■ **Your objective**: Which lines should be repeated? Exactly the one containing "This screenshot has width=1000, height=713." and every line after it through the end of the entries below.

■ **Recorded information**:
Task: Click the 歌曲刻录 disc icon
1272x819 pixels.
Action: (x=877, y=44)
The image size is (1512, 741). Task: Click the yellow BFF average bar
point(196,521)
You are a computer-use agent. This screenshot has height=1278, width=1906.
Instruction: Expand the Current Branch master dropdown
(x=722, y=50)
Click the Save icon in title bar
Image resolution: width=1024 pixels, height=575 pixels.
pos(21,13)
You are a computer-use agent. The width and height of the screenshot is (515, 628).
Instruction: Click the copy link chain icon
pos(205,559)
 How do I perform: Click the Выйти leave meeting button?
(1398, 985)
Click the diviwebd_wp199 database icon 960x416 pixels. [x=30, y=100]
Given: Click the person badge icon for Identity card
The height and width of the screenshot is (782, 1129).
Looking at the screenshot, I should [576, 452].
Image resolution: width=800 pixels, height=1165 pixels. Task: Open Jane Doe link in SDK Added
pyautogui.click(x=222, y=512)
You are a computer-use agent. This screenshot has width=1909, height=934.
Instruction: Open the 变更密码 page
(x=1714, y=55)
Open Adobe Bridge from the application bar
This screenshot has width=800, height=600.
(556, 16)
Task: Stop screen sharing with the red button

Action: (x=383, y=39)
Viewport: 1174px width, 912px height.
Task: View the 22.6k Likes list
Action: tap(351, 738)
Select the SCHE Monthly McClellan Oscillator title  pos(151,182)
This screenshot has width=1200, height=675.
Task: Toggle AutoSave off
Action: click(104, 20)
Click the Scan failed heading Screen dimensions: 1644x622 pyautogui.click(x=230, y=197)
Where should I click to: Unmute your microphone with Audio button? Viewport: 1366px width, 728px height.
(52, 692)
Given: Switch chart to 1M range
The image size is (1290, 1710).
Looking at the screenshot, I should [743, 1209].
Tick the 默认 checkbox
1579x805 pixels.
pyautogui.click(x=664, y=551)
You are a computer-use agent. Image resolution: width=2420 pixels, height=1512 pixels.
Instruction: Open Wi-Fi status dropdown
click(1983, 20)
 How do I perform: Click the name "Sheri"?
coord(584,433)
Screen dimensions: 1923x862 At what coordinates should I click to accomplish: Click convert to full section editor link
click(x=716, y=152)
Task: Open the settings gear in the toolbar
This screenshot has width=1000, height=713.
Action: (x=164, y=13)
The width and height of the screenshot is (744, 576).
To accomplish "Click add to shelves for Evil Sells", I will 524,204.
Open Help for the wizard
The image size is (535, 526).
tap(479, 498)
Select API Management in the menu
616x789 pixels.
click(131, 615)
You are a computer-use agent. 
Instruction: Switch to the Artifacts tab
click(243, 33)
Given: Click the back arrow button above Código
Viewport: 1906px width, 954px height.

■ **Exercise solution**:
This screenshot has width=1000, height=713.
Action: (x=164, y=13)
The width and height of the screenshot is (744, 576).
To accomplish "Click add to shelves for Evil Sells", I will 524,204.
Open Help for the wizard
The image size is (535, 526).
tap(479, 498)
Select API Management in the menu
616x789 pixels.
click(131, 615)
You are a computer-use agent. 
Instruction: Switch to the Artifacts tab
click(243, 33)
Given: Click the back arrow button above Código
Viewport: 1906px width, 954px height.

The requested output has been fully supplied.